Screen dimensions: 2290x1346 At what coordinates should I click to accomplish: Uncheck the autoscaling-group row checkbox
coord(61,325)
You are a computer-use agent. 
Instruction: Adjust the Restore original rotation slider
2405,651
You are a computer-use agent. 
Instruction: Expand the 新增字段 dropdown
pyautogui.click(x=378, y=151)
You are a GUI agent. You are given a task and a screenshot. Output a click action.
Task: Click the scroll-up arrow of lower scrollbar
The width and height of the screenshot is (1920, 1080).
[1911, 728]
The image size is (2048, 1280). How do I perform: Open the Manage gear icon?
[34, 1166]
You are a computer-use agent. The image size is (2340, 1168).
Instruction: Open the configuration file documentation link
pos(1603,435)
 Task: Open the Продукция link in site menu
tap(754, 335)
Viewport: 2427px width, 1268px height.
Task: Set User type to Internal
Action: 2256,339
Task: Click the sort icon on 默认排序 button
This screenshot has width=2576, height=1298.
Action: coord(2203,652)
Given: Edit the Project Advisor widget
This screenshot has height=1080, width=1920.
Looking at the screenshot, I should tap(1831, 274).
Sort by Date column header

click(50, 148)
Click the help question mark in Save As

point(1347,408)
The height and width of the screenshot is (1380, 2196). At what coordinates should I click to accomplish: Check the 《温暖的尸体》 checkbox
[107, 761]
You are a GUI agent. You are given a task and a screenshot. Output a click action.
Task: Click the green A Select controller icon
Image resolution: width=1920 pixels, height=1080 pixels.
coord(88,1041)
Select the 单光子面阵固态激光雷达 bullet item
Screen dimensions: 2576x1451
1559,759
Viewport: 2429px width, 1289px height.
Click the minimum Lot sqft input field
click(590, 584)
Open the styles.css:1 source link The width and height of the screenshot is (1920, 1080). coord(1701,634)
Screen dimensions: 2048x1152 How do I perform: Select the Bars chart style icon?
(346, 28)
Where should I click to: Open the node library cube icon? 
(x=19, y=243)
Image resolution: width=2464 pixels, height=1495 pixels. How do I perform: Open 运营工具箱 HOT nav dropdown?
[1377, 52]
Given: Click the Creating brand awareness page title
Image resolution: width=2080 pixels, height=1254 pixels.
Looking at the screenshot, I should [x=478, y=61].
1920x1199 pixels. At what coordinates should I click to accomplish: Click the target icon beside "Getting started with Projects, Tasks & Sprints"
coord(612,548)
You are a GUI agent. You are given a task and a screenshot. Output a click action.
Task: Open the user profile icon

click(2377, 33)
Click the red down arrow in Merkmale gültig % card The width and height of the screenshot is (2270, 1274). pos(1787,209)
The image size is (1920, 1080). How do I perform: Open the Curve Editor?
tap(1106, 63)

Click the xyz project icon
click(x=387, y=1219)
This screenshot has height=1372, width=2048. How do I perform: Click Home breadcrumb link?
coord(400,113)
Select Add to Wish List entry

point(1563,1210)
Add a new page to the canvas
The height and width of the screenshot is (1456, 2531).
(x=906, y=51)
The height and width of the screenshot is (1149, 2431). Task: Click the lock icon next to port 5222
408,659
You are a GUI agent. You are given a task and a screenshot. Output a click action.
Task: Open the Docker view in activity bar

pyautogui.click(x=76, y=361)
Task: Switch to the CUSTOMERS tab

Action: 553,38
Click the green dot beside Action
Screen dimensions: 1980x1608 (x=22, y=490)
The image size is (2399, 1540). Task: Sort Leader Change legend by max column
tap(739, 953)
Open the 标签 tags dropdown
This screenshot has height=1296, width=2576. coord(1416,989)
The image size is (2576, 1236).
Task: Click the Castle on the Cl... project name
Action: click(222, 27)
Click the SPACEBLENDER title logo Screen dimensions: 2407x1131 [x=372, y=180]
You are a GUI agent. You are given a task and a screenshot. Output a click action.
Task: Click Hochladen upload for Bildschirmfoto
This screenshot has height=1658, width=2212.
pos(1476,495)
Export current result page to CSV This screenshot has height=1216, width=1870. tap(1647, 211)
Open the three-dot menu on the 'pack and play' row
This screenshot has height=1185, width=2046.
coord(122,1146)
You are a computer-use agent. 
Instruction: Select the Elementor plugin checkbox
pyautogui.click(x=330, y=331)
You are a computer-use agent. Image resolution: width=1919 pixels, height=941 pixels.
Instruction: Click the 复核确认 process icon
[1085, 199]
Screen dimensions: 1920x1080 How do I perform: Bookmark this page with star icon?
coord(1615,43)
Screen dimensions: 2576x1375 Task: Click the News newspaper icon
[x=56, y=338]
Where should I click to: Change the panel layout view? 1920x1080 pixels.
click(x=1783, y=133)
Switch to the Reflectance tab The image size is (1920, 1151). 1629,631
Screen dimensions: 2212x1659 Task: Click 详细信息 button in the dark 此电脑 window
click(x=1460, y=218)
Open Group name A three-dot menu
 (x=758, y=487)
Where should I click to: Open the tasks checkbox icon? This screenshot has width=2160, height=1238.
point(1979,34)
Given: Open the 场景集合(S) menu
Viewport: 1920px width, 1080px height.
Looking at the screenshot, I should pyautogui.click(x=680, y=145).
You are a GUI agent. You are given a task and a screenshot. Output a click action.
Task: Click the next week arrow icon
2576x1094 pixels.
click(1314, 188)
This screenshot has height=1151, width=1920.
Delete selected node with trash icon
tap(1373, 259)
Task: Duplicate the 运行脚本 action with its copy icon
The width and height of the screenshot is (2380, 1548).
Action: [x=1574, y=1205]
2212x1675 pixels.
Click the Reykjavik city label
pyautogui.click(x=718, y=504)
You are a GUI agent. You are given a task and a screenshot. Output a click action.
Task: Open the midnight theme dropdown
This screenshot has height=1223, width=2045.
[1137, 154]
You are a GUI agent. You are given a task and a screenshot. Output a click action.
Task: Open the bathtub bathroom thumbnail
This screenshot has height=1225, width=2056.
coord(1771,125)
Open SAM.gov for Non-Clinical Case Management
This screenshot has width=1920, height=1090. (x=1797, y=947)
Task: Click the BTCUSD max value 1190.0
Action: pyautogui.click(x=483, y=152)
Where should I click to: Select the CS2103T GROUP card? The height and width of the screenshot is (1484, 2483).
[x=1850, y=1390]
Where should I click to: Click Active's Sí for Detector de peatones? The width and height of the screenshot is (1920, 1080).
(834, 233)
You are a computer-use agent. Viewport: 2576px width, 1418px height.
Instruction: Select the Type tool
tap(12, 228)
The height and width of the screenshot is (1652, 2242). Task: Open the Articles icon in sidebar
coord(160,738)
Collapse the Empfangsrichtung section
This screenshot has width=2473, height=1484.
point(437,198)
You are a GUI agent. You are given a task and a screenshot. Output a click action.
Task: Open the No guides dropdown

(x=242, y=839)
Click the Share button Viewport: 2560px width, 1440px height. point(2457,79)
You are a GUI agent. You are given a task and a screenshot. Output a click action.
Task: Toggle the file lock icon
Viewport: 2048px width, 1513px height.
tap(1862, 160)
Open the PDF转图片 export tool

• **Task item**:
Could you copy out all of the records above exactly?

• **Response area**:
Screen dimensions: 2290x1346 At what coordinates should I click to accomplish: Uncheck the autoscaling-group row checkbox
coord(61,325)
You are a computer-use agent. 
Instruction: Adjust the Restore original rotation slider
2405,651
You are a computer-use agent. 
Instruction: Expand the 新增字段 dropdown
pyautogui.click(x=378, y=151)
You are a GUI agent. You are given a task and a screenshot. Output a click action.
Task: Click the scroll-up arrow of lower scrollbar
The width and height of the screenshot is (1920, 1080).
[1911, 728]
The image size is (2048, 1280). How do I perform: Open the Manage gear icon?
[34, 1166]
You are a computer-use agent. The image size is (2340, 1168).
Instruction: Open the configuration file documentation link
pos(1603,435)
 Task: Open the Продукция link in site menu
tap(754, 335)
Viewport: 2427px width, 1268px height.
Task: Set User type to Internal
Action: 2256,339
Task: Click the sort icon on 默认排序 button
This screenshot has width=2576, height=1298.
Action: coord(2203,652)
Given: Edit the Project Advisor widget
This screenshot has height=1080, width=1920.
Looking at the screenshot, I should tap(1831, 274).
Sort by Date column header

click(50, 148)
Click the help question mark in Save As

point(1347,408)
The height and width of the screenshot is (1380, 2196). At what coordinates should I click to accomplish: Check the 《温暖的尸体》 checkbox
[107, 761]
You are a GUI agent. You are given a task and a screenshot. Output a click action.
Task: Click the green A Select controller icon
Image resolution: width=1920 pixels, height=1080 pixels.
coord(88,1041)
Select the 单光子面阵固态激光雷达 bullet item
Screen dimensions: 2576x1451
1559,759
Viewport: 2429px width, 1289px height.
Click the minimum Lot sqft input field
click(590, 584)
Open the styles.css:1 source link The width and height of the screenshot is (1920, 1080). coord(1701,634)
Screen dimensions: 2048x1152 How do I perform: Select the Bars chart style icon?
(346, 28)
Where should I click to: Open the node library cube icon? 
(x=19, y=243)
Image resolution: width=2464 pixels, height=1495 pixels. How do I perform: Open 运营工具箱 HOT nav dropdown?
[1377, 52]
Given: Click the Creating brand awareness page title
Image resolution: width=2080 pixels, height=1254 pixels.
Looking at the screenshot, I should [x=478, y=61].
1920x1199 pixels. At what coordinates should I click to accomplish: Click the target icon beside "Getting started with Projects, Tasks & Sprints"
coord(612,548)
You are a GUI agent. You are given a task and a screenshot. Output a click action.
Task: Open the user profile icon

click(2377, 33)
Click the red down arrow in Merkmale gültig % card The width and height of the screenshot is (2270, 1274). pos(1787,209)
The image size is (1920, 1080). How do I perform: Open the Curve Editor?
tap(1106, 63)

Click the xyz project icon
click(x=387, y=1219)
This screenshot has height=1372, width=2048. How do I perform: Click Home breadcrumb link?
coord(400,113)
Select Add to Wish List entry

point(1563,1210)
Add a new page to the canvas
The height and width of the screenshot is (1456, 2531).
(x=906, y=51)
The height and width of the screenshot is (1149, 2431). Task: Click the lock icon next to port 5222
408,659
You are a GUI agent. You are given a task and a screenshot. Output a click action.
Task: Open the Docker view in activity bar

pyautogui.click(x=76, y=361)
Task: Switch to the CUSTOMERS tab

Action: 553,38
Click the green dot beside Action
Screen dimensions: 1980x1608 (x=22, y=490)
The image size is (2399, 1540). Task: Sort Leader Change legend by max column
tap(739, 953)
Open the 标签 tags dropdown
This screenshot has height=1296, width=2576. coord(1416,989)
The image size is (2576, 1236).
Task: Click the Castle on the Cl... project name
Action: click(222, 27)
Click the SPACEBLENDER title logo Screen dimensions: 2407x1131 [x=372, y=180]
You are a GUI agent. You are given a task and a screenshot. Output a click action.
Task: Click Hochladen upload for Bildschirmfoto
This screenshot has height=1658, width=2212.
pos(1476,495)
Export current result page to CSV This screenshot has height=1216, width=1870. tap(1647, 211)
Open the three-dot menu on the 'pack and play' row
This screenshot has height=1185, width=2046.
coord(122,1146)
You are a computer-use agent. 
Instruction: Select the Elementor plugin checkbox
pyautogui.click(x=330, y=331)
You are a computer-use agent. Image resolution: width=1919 pixels, height=941 pixels.
Instruction: Click the 复核确认 process icon
[1085, 199]
Screen dimensions: 1920x1080 How do I perform: Bookmark this page with star icon?
coord(1615,43)
Screen dimensions: 2576x1375 Task: Click the News newspaper icon
[x=56, y=338]
Where should I click to: Change the panel layout view? 1920x1080 pixels.
click(x=1783, y=133)
Switch to the Reflectance tab The image size is (1920, 1151). 1629,631
Screen dimensions: 2212x1659 Task: Click 详细信息 button in the dark 此电脑 window
click(x=1460, y=218)
Open Group name A three-dot menu
 (x=758, y=487)
Where should I click to: Open the tasks checkbox icon? This screenshot has width=2160, height=1238.
point(1979,34)
Given: Open the 场景集合(S) menu
Viewport: 1920px width, 1080px height.
Looking at the screenshot, I should pyautogui.click(x=680, y=145).
You are a GUI agent. You are given a task and a screenshot. Output a click action.
Task: Click the next week arrow icon
2576x1094 pixels.
click(1314, 188)
This screenshot has height=1151, width=1920.
Delete selected node with trash icon
tap(1373, 259)
Task: Duplicate the 运行脚本 action with its copy icon
The width and height of the screenshot is (2380, 1548).
Action: [x=1574, y=1205]
2212x1675 pixels.
Click the Reykjavik city label
pyautogui.click(x=718, y=504)
You are a GUI agent. You are given a task and a screenshot. Output a click action.
Task: Open the midnight theme dropdown
This screenshot has height=1223, width=2045.
[1137, 154]
You are a GUI agent. You are given a task and a screenshot. Output a click action.
Task: Open the bathtub bathroom thumbnail
This screenshot has height=1225, width=2056.
coord(1771,125)
Open SAM.gov for Non-Clinical Case Management
This screenshot has width=1920, height=1090. (x=1797, y=947)
Task: Click the BTCUSD max value 1190.0
Action: pyautogui.click(x=483, y=152)
Where should I click to: Select the CS2103T GROUP card? The height and width of the screenshot is (1484, 2483).
[x=1850, y=1390]
Where should I click to: Click Active's Sí for Detector de peatones? The width and height of the screenshot is (1920, 1080).
(834, 233)
You are a computer-use agent. Viewport: 2576px width, 1418px height.
Instruction: Select the Type tool
tap(12, 228)
The height and width of the screenshot is (1652, 2242). Task: Open the Articles icon in sidebar
coord(160,738)
Collapse the Empfangsrichtung section
This screenshot has width=2473, height=1484.
point(437,198)
You are a GUI agent. You are given a task and a screenshot. Output a click action.
Task: Open the No guides dropdown

(x=242, y=839)
Click the Share button Viewport: 2560px width, 1440px height. point(2457,79)
You are a GUI agent. You are given a task and a screenshot. Output a click action.
Task: Toggle the file lock icon
Viewport: 2048px width, 1513px height.
tap(1862, 160)
Open the PDF转图片 export tool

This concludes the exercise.